In the visualizer above, the activation of each neuron is represented by the color of the node. The brighter the node, the stronger the activation.

Weak activation:

Strong activation:

Somewhere in the middle:

#### Weights

Each neuron is connected to the neurons in the previous layer by a weight.
Each weight is a number that represents how much the neuron in the previous
layer contributes to the current neuron's activation. Weights are initialized
randomly when the network is created (or when you push the reset button).

In the visualizer above, the weights are represented by lines connecting all
the neurons. The thicker and more colorful the line, the stronger the
weight.

### Training the Network

Training is a step-by-step process where each step is called
an **iteration**. Eacsh iteration has two parts, the forward pass and
the backward pass. The forward pass is where the network makes a prediction
and the backward pass is where the network adjusts its weights to improve the
prediction.

#### The Forward Pass

In the forward pass, the network predicts a given input. The prediction is made by passing the input through the network. Here's what happens in order:

- The image input is loaded as the activations of the input layer neurons.
- The activation of each hidden layer neuron is calculated by:
- Multiplying every input neuron's activation with the weight of its connection to the hidden neuron.
- Adding all the weighted sums together.
- Passing the sum through the sigmoid function.
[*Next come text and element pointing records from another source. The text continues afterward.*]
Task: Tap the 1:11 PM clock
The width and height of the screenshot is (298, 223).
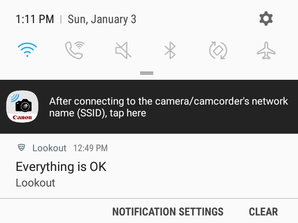Action: coord(35,19)
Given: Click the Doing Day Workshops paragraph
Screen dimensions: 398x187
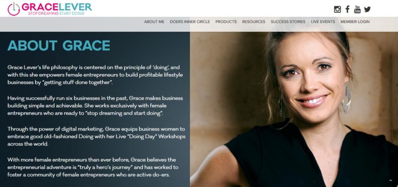Looking at the screenshot, I should 96,136.
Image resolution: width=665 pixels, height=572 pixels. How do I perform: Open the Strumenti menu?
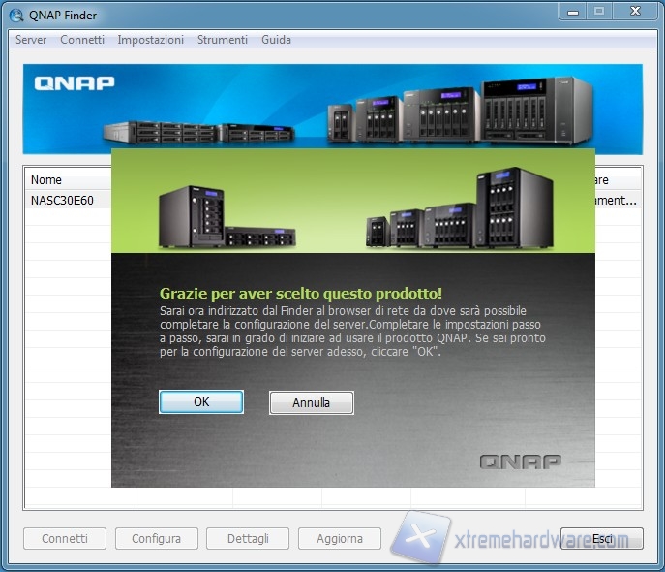(x=223, y=40)
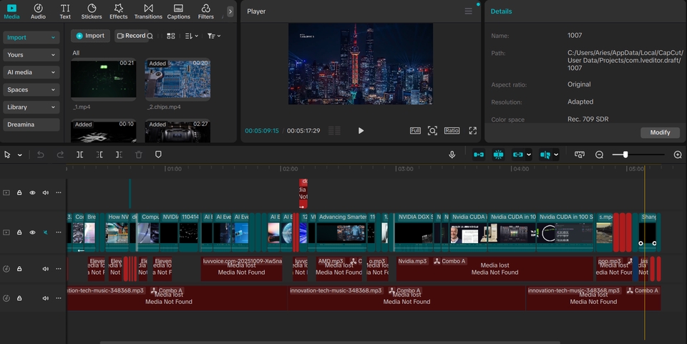The width and height of the screenshot is (687, 344).
Task: Expand the Library section in sidebar
Action: 31,107
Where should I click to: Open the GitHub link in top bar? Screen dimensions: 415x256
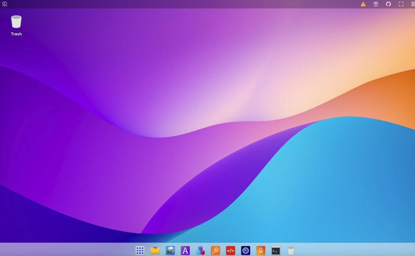[x=388, y=4]
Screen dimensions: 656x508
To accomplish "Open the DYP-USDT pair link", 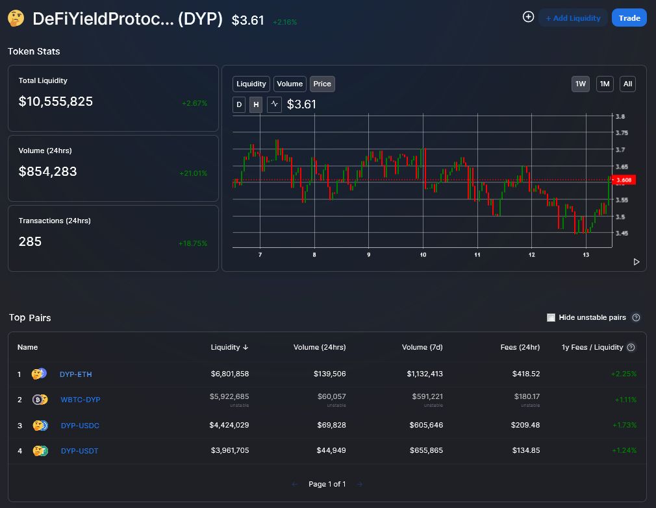I will (79, 451).
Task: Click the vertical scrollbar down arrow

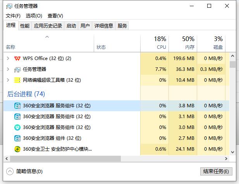Action: pos(232,152)
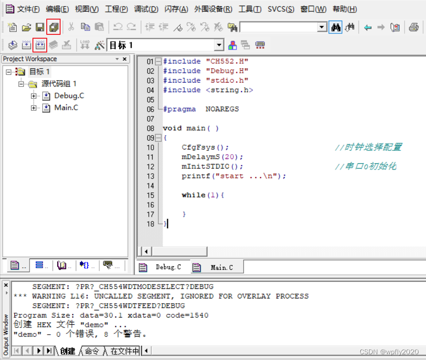
Task: Click the Undo icon on the toolbar
Action: [118, 27]
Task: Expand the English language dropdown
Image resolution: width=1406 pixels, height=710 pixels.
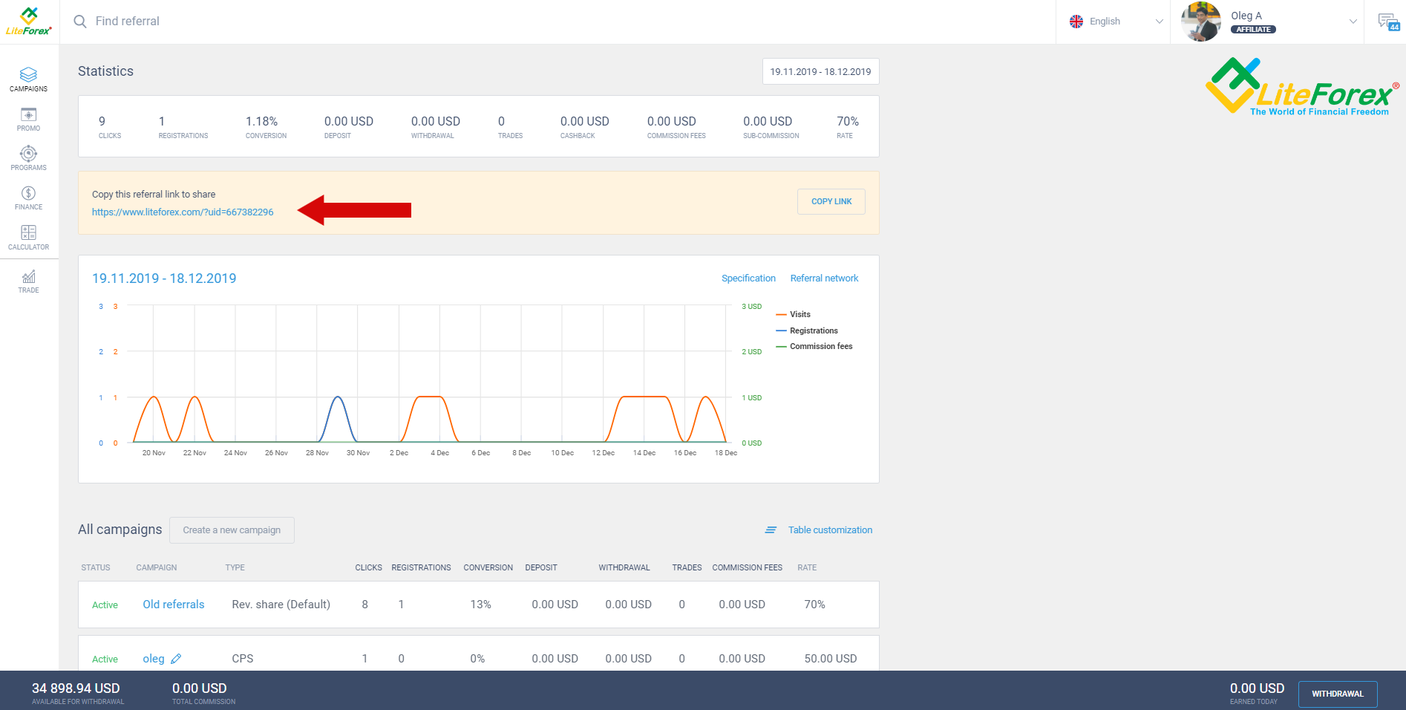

- The activation of each output layer neuron is just like the hidden layer neurons, except the output layer neurons use the hidden layer neurons as their inputs.
- The network's prediction is the index of the output neuron with the highest activation.

#### The Backward Pass

In the backward pass, the network adjusts its weights to improve its prediction. This process is called backward propagation. In the backward propagation step, the error at the output layer is used to calculate the gradients of the error with respect to each weight in the network. These gradients are then used to update the weights in the network, typically using an optimization algorithm such as stochastic gradient descent (SGD). The process of backpropagation is repeated iteratively until the error is minimized to an acceptable level. This process of training a neural network using backpropagation is called supervised learning, as the network is being trained using labeled data.

#### A note on Loss

When we do backpropagation, we give the network a target output. The target
output is the correct answer for the input. The loss is the difference between
the target output and the network's prediction. For example, let's feed the
network our image of 0.

```
[ 0, 1, 1, 1, 0, 1, 0, 0, 0, 1, 1, 0, 0, 0, 1, 1, 0, 0, 0, 1, 0, 1, 1, 1,
0 ]
```

Now that the feed-forward pass is done, we get this output of the network:

`[ 0.5, 0.2, 0.3, 0.4, 0.1, 0.2, 0.7, 0.1, 0.9, 1.0 ]`

Oof, that's not good. The network predicted that the image was a 9, but it's
actually a 0. Now let's give the network the correct answer:

`[ 1, 0, 0, 0, 0, 0, 0, 0, 0, 0 ]`

Now that we have the target output, we can calculate the absolute difference
between the target output and the network's prediction.

```
abs(sum([ 0.5, -0.2, -0.3, -0.4, -0.1, -0.2, -0.7, -0.1, -0.9, -1.0 ])) =
3.4
```

Because the network made a bad prediction, our loss is pretty high. Because loss is a measure of how bad the network's prediction was, the smaller the better.

### A Note on Overfitting

Overfitting is when the network learns the training data too well. This results in the network not being able to generalize well to new data. Our network is prone to overfitting because it trains on the same 10 images over and over again. This means that the network will learn the patterns in the training data very well, but could entirely break if you slightly changed the way a given number input image was formed.